Task requirements:
Which lines in the records below contain the string "Viewport"? Extract each of those lines in full.

Dataset rows:
--------------------------------------------------

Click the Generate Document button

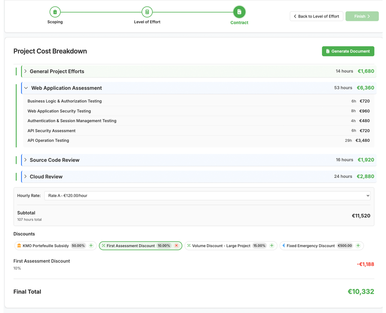click(x=348, y=51)
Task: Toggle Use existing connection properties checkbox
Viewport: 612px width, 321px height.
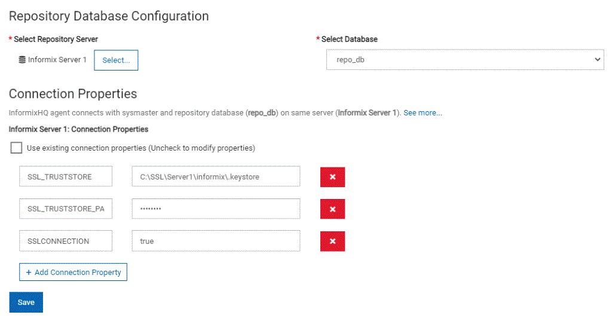Action: click(16, 148)
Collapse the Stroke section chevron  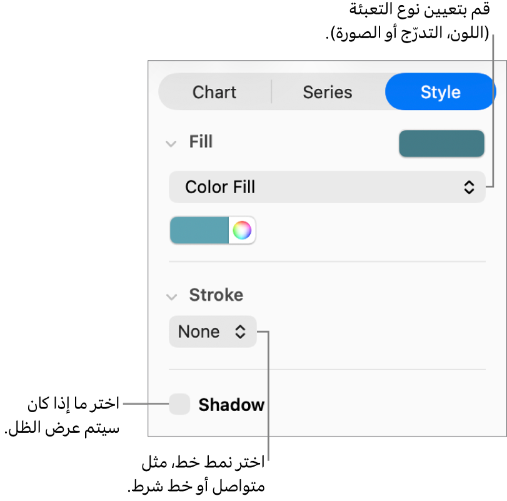[x=171, y=296]
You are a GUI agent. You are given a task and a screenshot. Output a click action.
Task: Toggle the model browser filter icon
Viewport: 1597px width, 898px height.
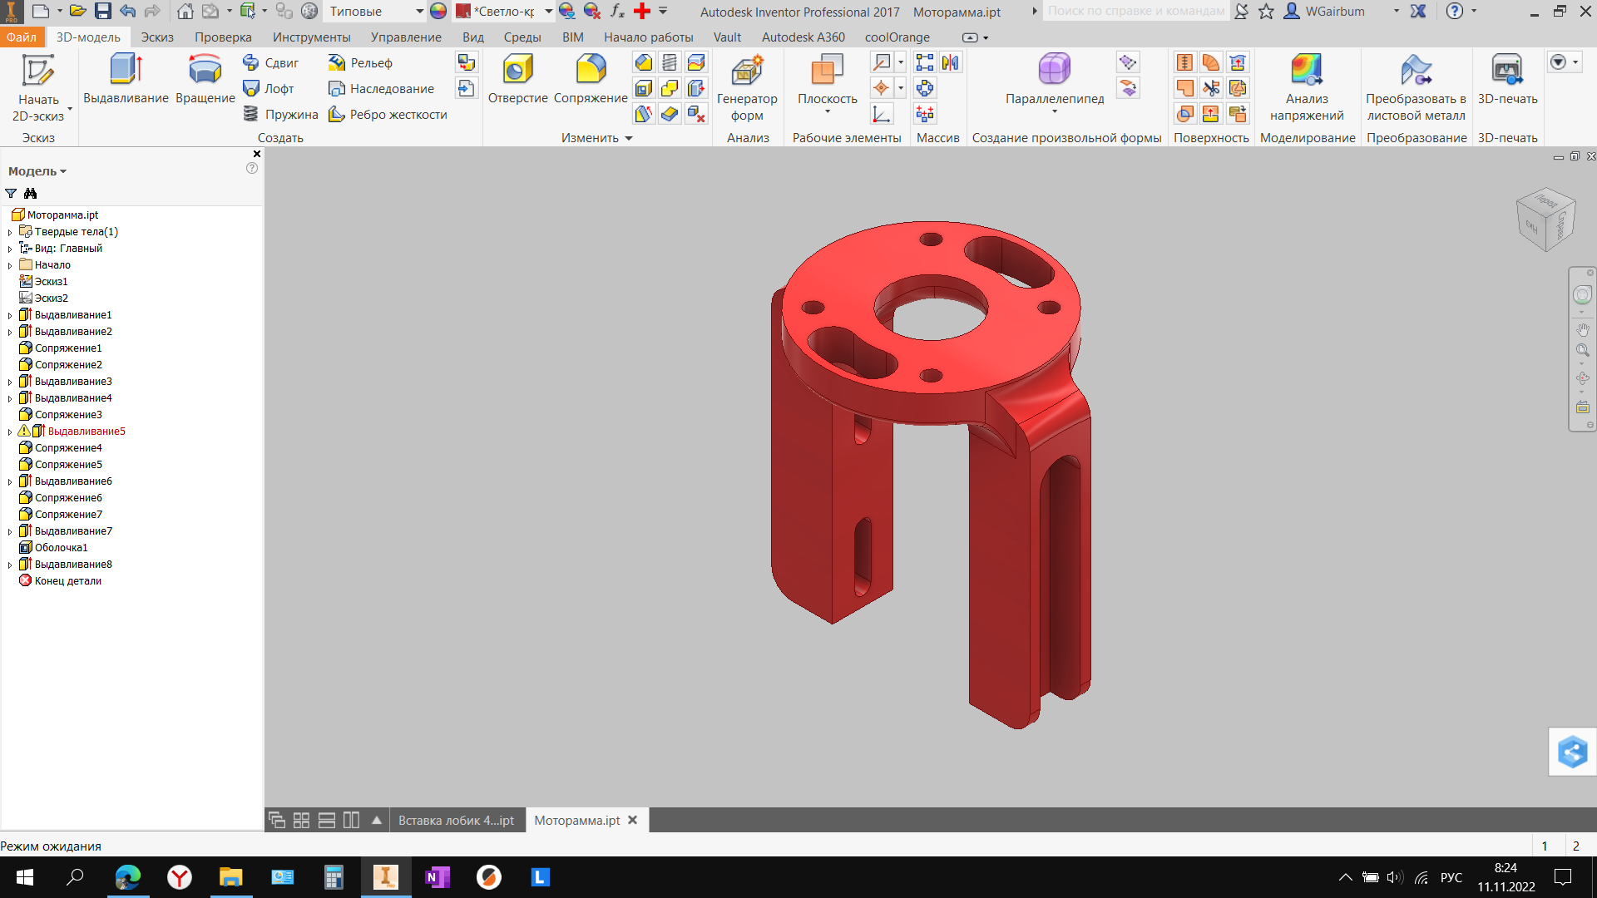[x=11, y=193]
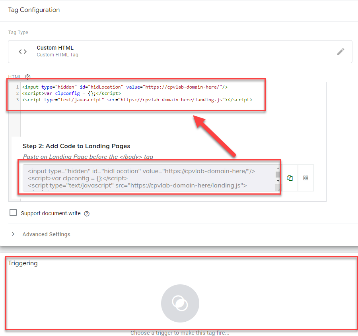The width and height of the screenshot is (358, 336).
Task: Click the overlapping circles trigger icon
Action: click(x=180, y=303)
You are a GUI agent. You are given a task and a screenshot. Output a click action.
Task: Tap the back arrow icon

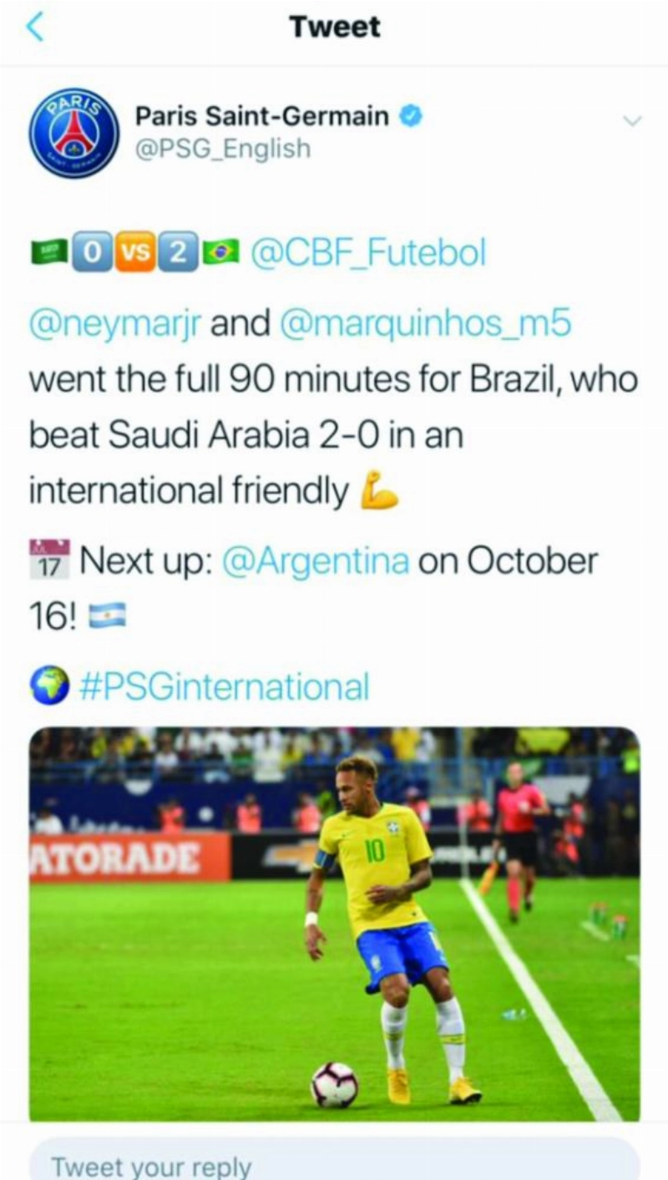coord(34,27)
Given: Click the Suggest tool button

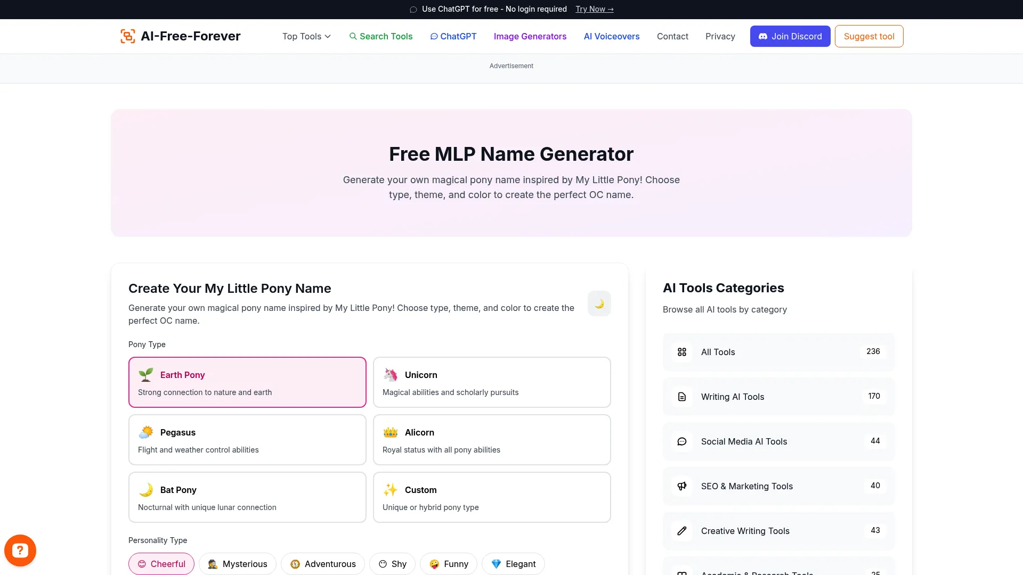Looking at the screenshot, I should pyautogui.click(x=868, y=36).
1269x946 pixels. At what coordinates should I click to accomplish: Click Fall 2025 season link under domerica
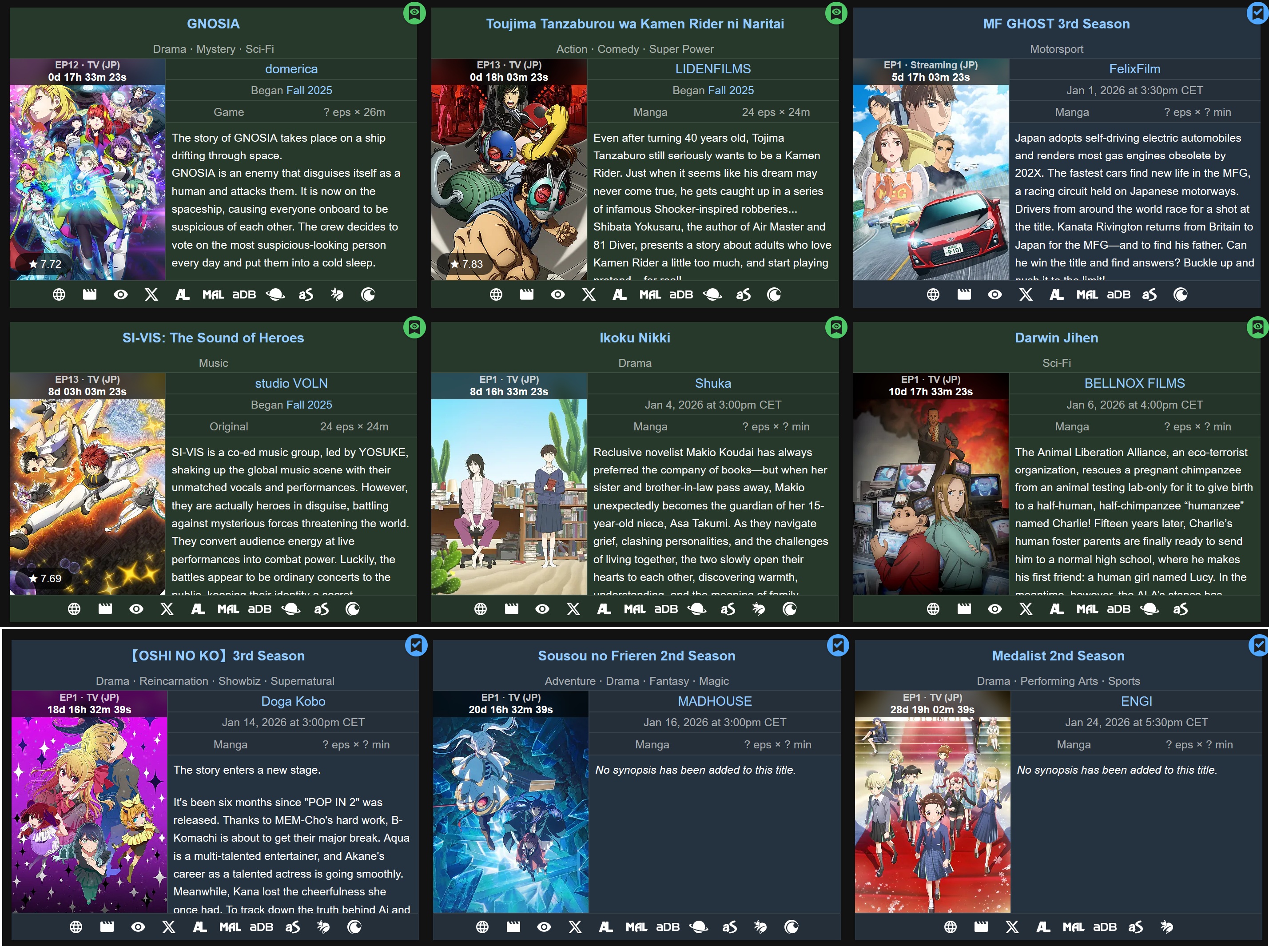tap(309, 90)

--------------------------------------------------

Response to the exercise:
Viewport: 612px width, 321px height.
Viewport: 1597px width, 898px height.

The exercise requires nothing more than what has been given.